I take the words “so that” to be an instance of their frequent modern day use as equivalent to “in order that” and thus to introduce a purpose clause rather than a result clause.[18] Since I take paragraph (c) to be referring to special program conditions within s.21(1), which are, by definition, not attached to every intensive correction order, I would understand at the end of the paragraph some such words as “if any condition is to be attached”. Now, it is important to note that it is the court that orders the pre-sentence report, not the author of the report, that is to establish the person’s suitability, establish the existence of necessary facilities and gain advice concerning program conditions. Nor can the word “it”, used earlier of the court, here refer to the report, if only because that reading would not fit with “gain advice” in paragraph (c). If, contrary to my view[19], the author was purporting to tender advice within paragraph (c), then she did so extremely obliquely. More importantly, it is strongly arguable that a court cannot “establish”, that is, place beyond dispute, satisfy itself of, or make out, a person’s suitability for a particular order simply from an assertion in the report that the person is so suitable. It is to be observed that the pro forma pre-sentence report provides for reasons to be given where the person is reported not to be suitable. It might be thought that there is no good reason why the same should not be done where the author reports that the person is suitable. It is to be remembered that s.97(1) at the least encourages an author to set out such of the listed matters as, being ascertainable, appear to him or her to be relevant to the sentencing of the offender. In addition, s.96(4) requires the author to conduct any investigation that he or she thinks appropriate. One might expect some of the relevant listed matters and the results of any such investigation to be mentioned in this section of the report. But this report is laconic. I stress that, in the circumstances in which pre-sentence reports are made, I am not suggesting that they should be lengthy. But three or four lines of reasons for reporting that, in the author’s view, the person is suitable could easily be added by a person who has, after all, reached a view as to suitability, and would make the report meaningful and of assistance to the court which ordered it.
[17]My emphasis.
[18]Compare Quirk and others, A Comprehensive Grammar of the English Language, paras.15.48 and 15.49.
[19]Despite the last printed words on the first page of the report, the author seems in what follows in handwriting simply to be reporting whether the respondent would be able to report to and participate at the appropriate community correction centre. The reference to “alcohol counselling” seems to me to be, not a reference to a special program for a special condition, but rather a reference to the “counselling ... for a specified ... alcohol problem” that the Regional Manager might direct pursuant to s.20(1)(d)(ii).

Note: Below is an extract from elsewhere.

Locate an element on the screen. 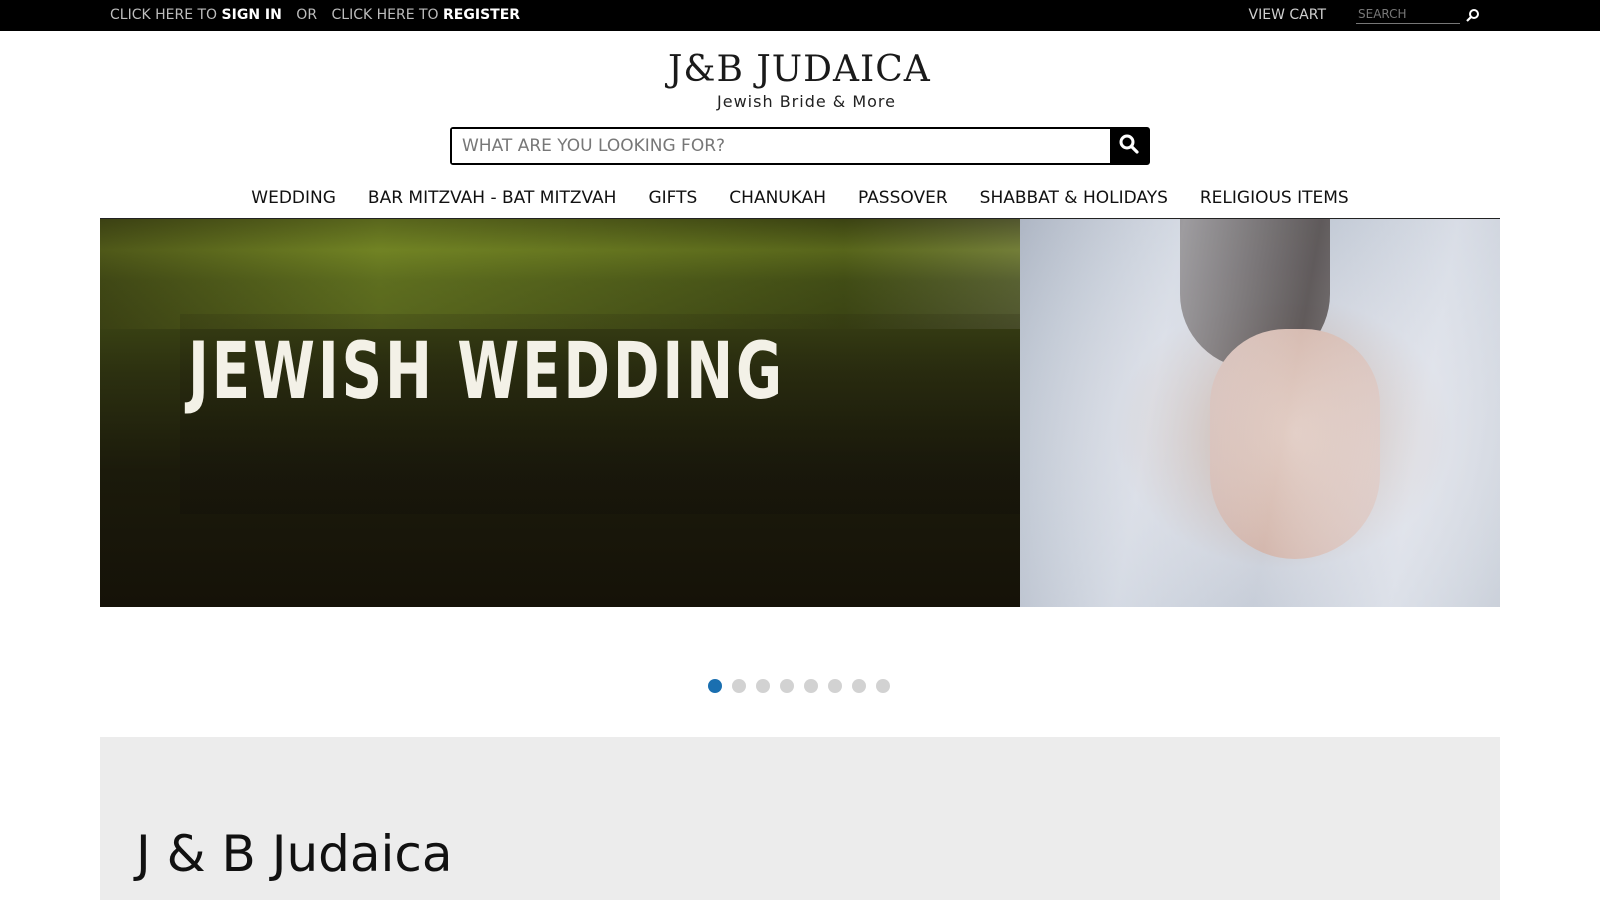  main-search-input is located at coordinates (781, 146).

Regulation 10 of the Sentencing Regulations 1992 does not require a different view.
For the reasons I have given, I am inclined to think that the pre-sentence report does not comply with s.96(2). But counsel for the Director did not in the end, as it seemed to me, really persist in reliance on this ground (ground 2) if ground 1, alleging manifest inadequacy and in effect particularised by ground 4, failed, as I consider it should. In any event, even if ground 2 is treated as in part made out, I would dismiss the appeal both for the reason already given on the merits and also in the exercise of the court’s residual discretion to decline to interfere.
BUCHANAN, J.A.:
I agree that the appeal should be dismissed for the reasons stated by Winneke, P. Apart from the application of the principle of double jeopardy, I consider that the sentence imposed below was one which was within the range available to the sentencing judge for the reasons stated by Batt, J.A. I also agree with Batt, J.A.'s remarks concerning the pre-sentence report.